## [Prompt]
Retype each of the rows below verbatim, keeping every line unchanged.

═══ Data supplied

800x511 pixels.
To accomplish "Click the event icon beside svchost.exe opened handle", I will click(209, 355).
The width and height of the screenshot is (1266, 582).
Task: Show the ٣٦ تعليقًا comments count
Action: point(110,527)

══════

## [Result below]
800x511 pixels.
To accomplish "Click the event icon beside svchost.exe opened handle", I will click(209, 355).
The width and height of the screenshot is (1266, 582).
Task: Show the ٣٦ تعليقًا comments count
Action: point(110,527)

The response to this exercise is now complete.